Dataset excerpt
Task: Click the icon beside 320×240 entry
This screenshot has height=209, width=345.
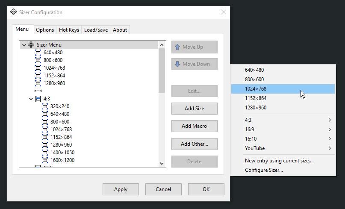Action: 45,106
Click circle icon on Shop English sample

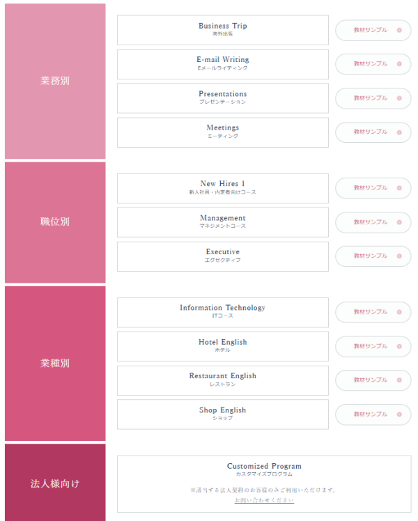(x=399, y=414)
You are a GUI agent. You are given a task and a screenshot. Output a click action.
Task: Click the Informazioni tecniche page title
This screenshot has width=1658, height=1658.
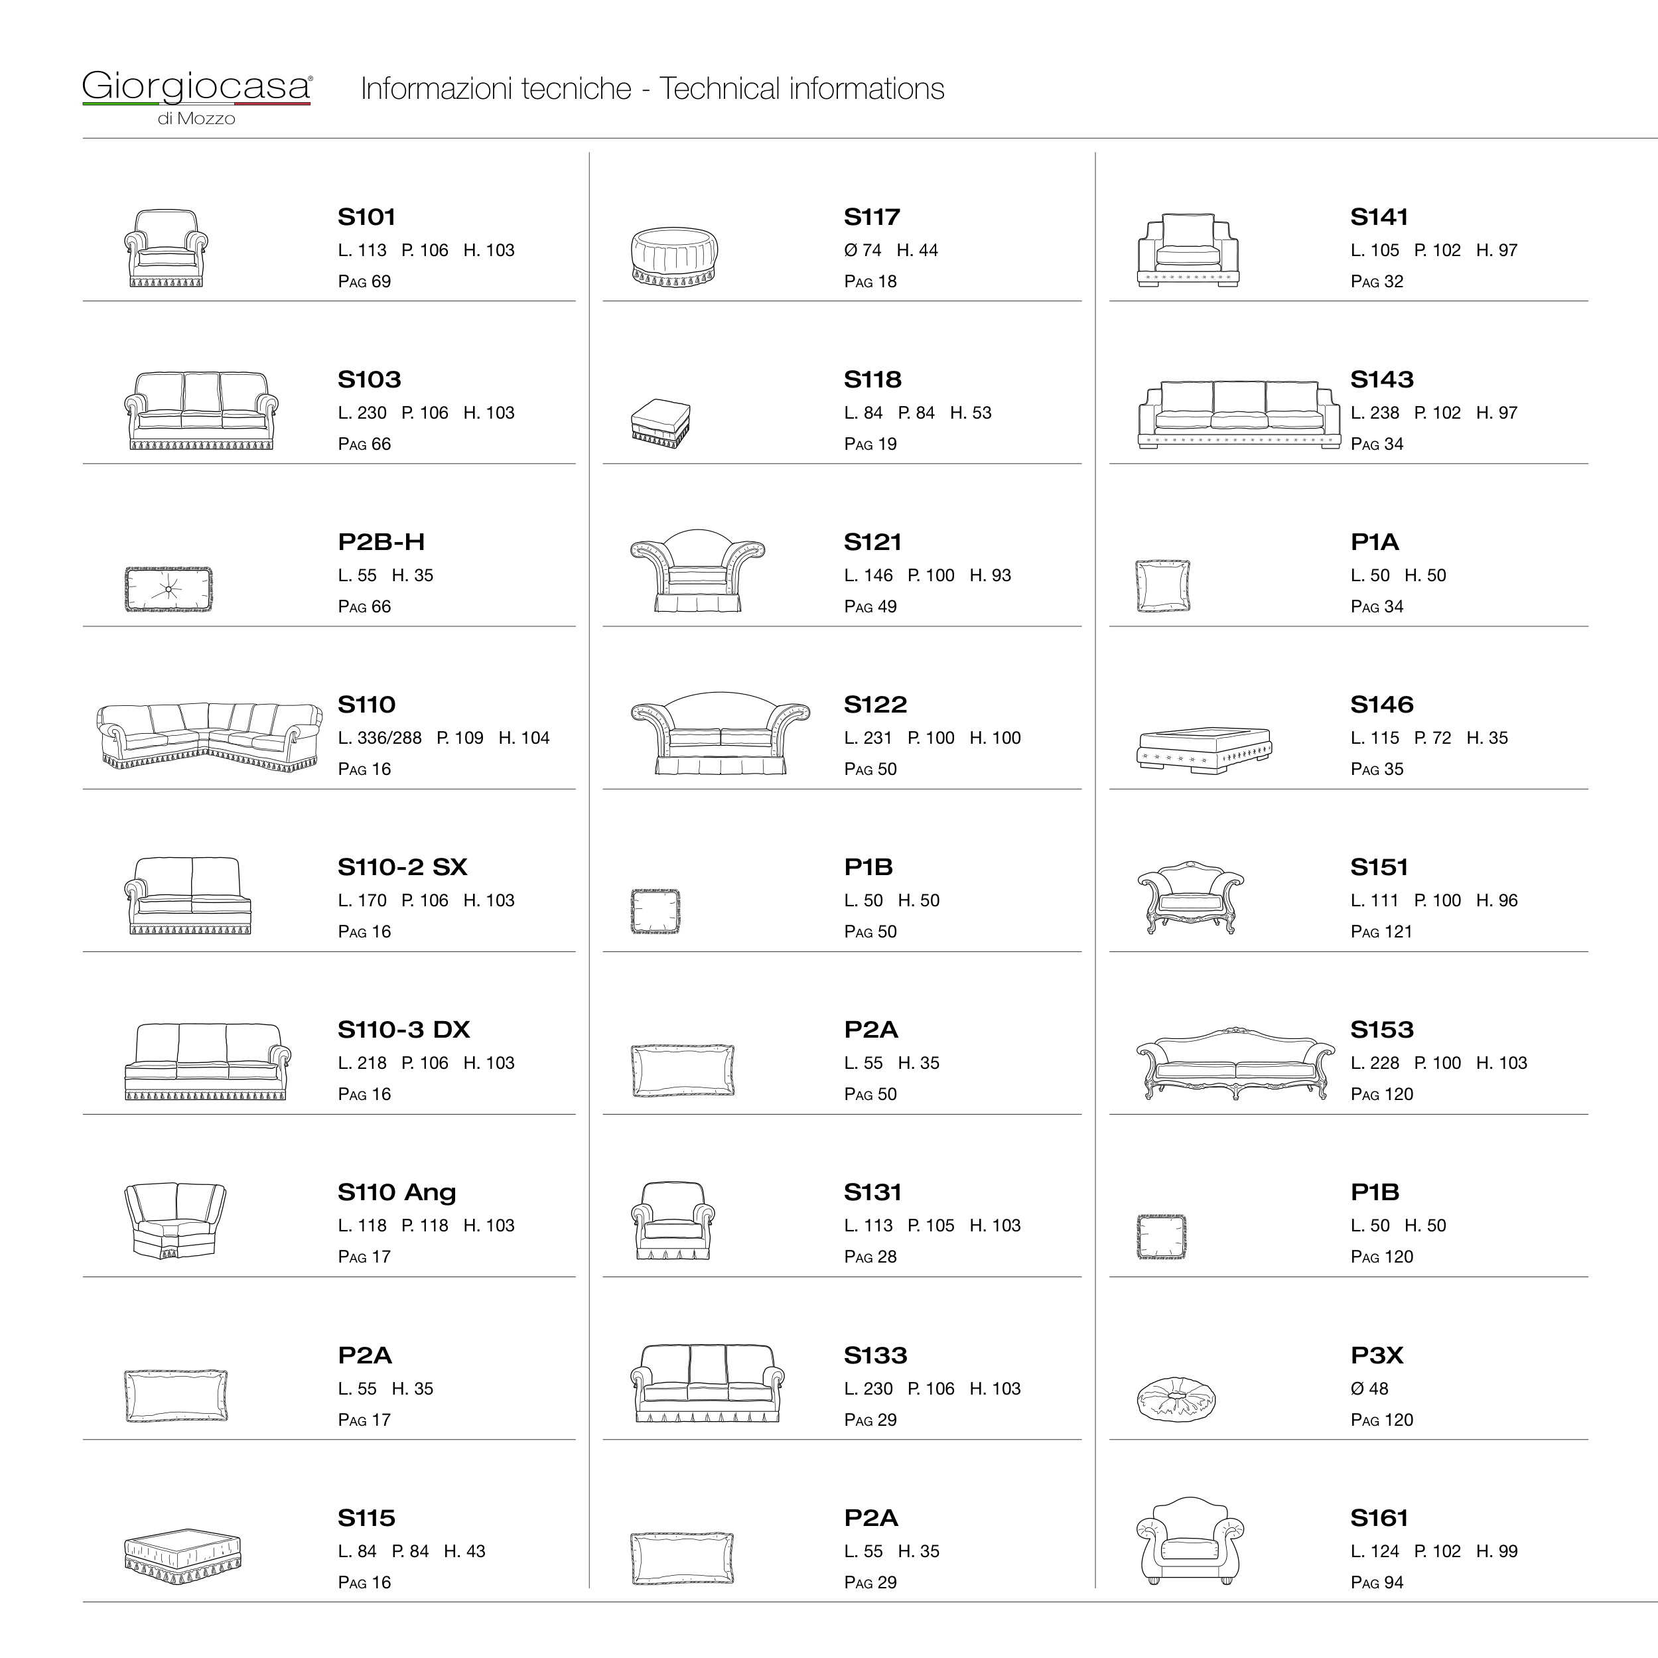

...

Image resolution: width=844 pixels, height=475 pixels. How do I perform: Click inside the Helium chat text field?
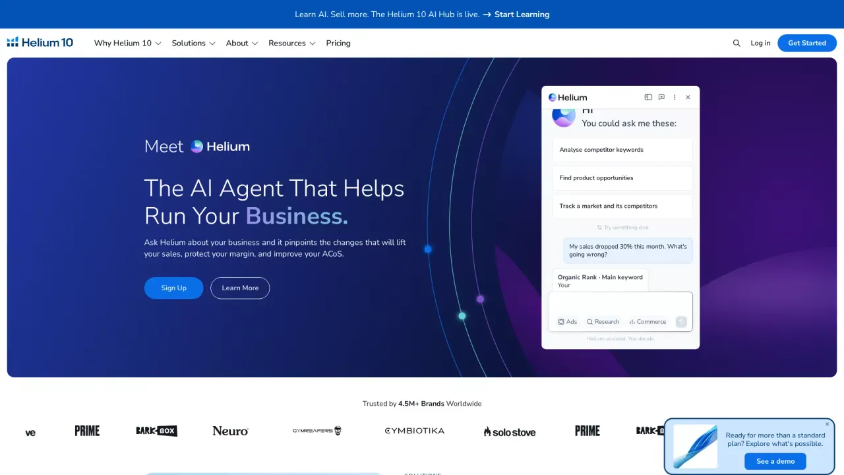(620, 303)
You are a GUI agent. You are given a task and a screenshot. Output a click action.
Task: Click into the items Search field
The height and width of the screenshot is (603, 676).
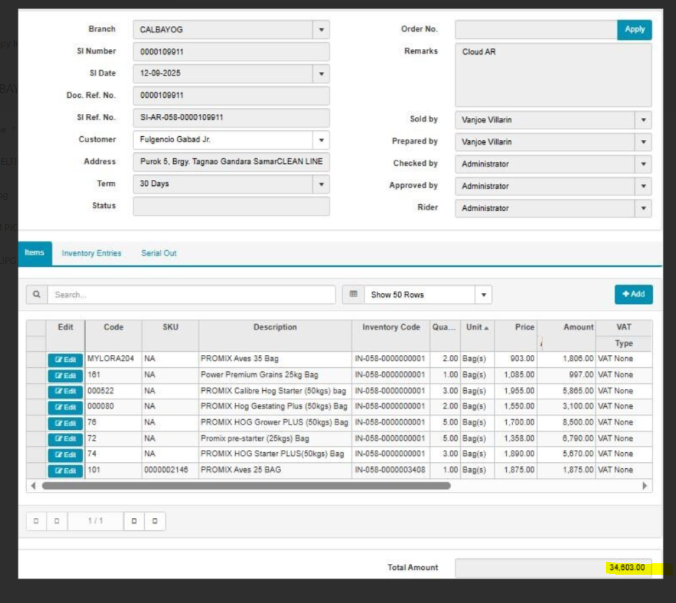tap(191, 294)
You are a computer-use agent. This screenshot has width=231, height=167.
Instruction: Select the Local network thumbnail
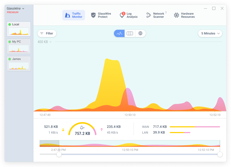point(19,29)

==

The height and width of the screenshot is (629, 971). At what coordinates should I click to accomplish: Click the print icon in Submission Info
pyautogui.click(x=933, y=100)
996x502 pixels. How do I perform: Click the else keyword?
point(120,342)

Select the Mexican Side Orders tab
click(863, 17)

- WHAT TO WORK ON: Can you reproduce the stretch of the listing that opens with the line containing "Task: Click the icon beside 320×240 entry" and closes with the line containing "This screenshot has width=1658, height=1658.", leaving out the pictures?

- EXERCISE RESPONSE:
Task: Click the icon beside 320×240 entry
This screenshot has height=209, width=345.
Action: 45,106
Click circle icon on Shop English sample

(x=399, y=414)
You are a GUI agent. You are given a task and a screenshot. Output a click action.
Task: Click the Informazioni tecniche page title
This screenshot has width=1658, height=1658.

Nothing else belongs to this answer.